Я вернулась, я шла аккуратно и быстро, я вышла всё к той же белой двери. Вот она полукруглая, окована светлым металлом – серебром, а может оловом.
«Эй, вы слышите? Вы звали меня? Если звали, прошу, ответьте!»
Бессмысленно.
«Я уйду. Уйду, слышите?» – можно было этого и не говорить, всё одно в пустоту кричать. Пустота научена лишь молчать.
Открывайся, дверь. Коль нет здесь никого, то…
Я проснулась февральским утром сырым и колючим. В такое время непросто поверить, что скоро весна. Я вышла куда-то, закутавшись в куртку, запутавшись в юбках. Я всё в Башне, здесь слышится арфа. Здесь шорохи, тени ведут хоровод.
– Что тебе снилось, девочка, в этот тревожный год?
– Мама.
– А где она, твоя мама?
– Не здесь.
– А где ты, девочка?
– В Башне. А кто вы?
– Голос.
– Почему я не вижу?
– Некого.
– Почему вы говорите со мной?
– Ты нам поможешь. Ты Мирианна!
– Мирианна.
– Наши голоса украл бог. Он запер нас. Он ненавидит нас.
– Светлоокая! – нараспев загудели бесплотные. – Светлоокая.
– Помоги нам. Только ты можешь свергнуть бога! Одной тебе под силу освободить нас!
– Мирианна! – обезумело эхо. – Он усыпил нас, Мирианна. Он не имел на это право!
– Помоги!
Я зажала уши руками, не в силах терпеть этот гул. Нужно как-то выйти, сбежать отсюда. Бог… голоса…
– Там на вершине Башни! Там…
Чёртова дверь.
– Там…
Не открывается.
– Мирианна!
Тут же должна быть, обязательно должна быть другая. Должна быть. Эхо шумело, звало меня, что-то дикое грохотало в глубине коридора.
В тяжелом каменном безвременьи
В потоке разноцветных дней
Мне голос был, он звал из темени
Искал он помощи моей.
Кружили образы бесплотные,
Неся дремоту и печаль.
Вот тень моя из страхов соткана.
И мне не жаль, нет, мне не жаль!
Моей тоски и глупой памяти,
Что не устанет повторять.
Коль не забыть, оставлю запертой.
Нет сил прощать, нет сил прощать…
Чужие думы да желания –
Наряды лжи и немоты.
Я не хочу опять, как правильно,
Но всюду белые цветы
Коврами стелются душистыми.
Я не желаю вспоминать.
Я ухожу, и взглядом пристальным
Никто не будет провожать.
Камни стелились; бежали во тьму коридоры, они будто бы, будто вырастали за крохотный миг до того, как я успевала шагнуть. Папа Женя остался в парке. Я не приехала домой. Я в Башне спящих голосов.
Глава 2
Птичья комната
Зачем кричать, когда никто не слышит
О чём мы говорим…
Мне кажется, что мы давно не живы –
Зажглись и потихоньку догорим.
Люмен (Lumen) «Гореть»
Единственное чистое окно на первом этаже выходило в стену.

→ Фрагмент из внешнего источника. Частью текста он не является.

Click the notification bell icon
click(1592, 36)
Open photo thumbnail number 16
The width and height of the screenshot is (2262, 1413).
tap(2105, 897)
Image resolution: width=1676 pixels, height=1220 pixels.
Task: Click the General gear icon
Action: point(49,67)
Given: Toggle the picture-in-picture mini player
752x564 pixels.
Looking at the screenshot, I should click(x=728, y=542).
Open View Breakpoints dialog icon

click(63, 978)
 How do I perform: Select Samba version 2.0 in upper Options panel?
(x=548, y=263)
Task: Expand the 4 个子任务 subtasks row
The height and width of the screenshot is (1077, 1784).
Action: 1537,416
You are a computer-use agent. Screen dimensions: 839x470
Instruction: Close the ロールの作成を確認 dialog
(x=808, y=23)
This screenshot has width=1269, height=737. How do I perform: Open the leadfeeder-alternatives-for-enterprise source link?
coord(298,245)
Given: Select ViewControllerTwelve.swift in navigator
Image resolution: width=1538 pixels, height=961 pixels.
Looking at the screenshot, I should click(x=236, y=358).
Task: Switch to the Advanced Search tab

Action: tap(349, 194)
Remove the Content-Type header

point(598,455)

Обрамлённое светло-серыми гардинами, оно смотрело на меня с издёвкой – доступное, открытое, как раз под мой рост. Остальные окна мутные, томительно холодные не открывались, за ними могла быть улица, выход, только я ничего не видела. Ничего. И неизвестный больше не показывался. Позвал да забыл, оставил одну в пустующей, безумной Башне. Мне не было страшно. Нет-нет. Разве можно пугаться этих длинных коридоров без ламп и потолка? Единственное чистое окно выходило на стену, но вдруг у той стены есть дверь. Я не боялась, я злилась, как никогда не гневалась. Звали меня? В Башню привели и что? Дальше что?